■ **YOUR TASK**
Wherever a line in the data holds the word "computer", pull that line out.

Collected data
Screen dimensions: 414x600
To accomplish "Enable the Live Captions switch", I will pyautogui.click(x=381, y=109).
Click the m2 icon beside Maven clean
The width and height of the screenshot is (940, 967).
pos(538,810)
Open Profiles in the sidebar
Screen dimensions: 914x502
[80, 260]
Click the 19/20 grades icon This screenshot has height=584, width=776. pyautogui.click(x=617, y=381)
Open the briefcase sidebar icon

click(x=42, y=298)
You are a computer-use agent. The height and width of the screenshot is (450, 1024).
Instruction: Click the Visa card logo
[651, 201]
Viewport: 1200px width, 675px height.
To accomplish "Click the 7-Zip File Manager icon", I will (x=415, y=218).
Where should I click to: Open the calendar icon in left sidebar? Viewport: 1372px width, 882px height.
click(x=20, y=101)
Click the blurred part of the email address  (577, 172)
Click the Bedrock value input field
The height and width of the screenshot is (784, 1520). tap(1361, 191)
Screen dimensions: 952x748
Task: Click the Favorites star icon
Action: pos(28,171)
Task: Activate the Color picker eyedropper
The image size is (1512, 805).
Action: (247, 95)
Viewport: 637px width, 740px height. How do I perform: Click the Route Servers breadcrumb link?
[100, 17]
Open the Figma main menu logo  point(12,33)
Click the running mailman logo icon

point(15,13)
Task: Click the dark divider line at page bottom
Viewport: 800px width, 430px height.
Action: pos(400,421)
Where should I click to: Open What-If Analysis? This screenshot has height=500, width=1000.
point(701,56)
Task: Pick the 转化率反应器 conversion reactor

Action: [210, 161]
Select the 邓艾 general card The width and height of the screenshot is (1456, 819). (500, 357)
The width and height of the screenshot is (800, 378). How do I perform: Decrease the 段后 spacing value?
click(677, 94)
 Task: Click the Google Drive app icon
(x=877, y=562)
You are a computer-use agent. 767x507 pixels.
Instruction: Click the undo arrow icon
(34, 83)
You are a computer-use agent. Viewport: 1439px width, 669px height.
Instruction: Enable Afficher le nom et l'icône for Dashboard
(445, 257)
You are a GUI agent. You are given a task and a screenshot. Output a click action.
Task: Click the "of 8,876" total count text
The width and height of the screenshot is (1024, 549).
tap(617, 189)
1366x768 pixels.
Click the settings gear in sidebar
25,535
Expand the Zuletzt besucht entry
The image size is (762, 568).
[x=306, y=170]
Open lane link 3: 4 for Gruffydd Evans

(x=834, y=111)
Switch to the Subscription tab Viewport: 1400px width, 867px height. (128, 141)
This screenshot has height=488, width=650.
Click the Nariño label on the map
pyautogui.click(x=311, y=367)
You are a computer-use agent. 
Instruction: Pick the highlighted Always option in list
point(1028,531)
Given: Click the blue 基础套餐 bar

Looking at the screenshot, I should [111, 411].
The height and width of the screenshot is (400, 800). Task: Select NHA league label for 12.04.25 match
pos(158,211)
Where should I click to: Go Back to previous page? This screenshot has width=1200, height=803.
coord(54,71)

■ **ANSWER BOX**
You are a computer-use agent. The height and width of the screenshot is (450, 1024).
You are a computer-use agent. 767x507 pixels.
You are a computer-use agent. Viewport: 1439px width, 669px height.
You are a computer-use agent. 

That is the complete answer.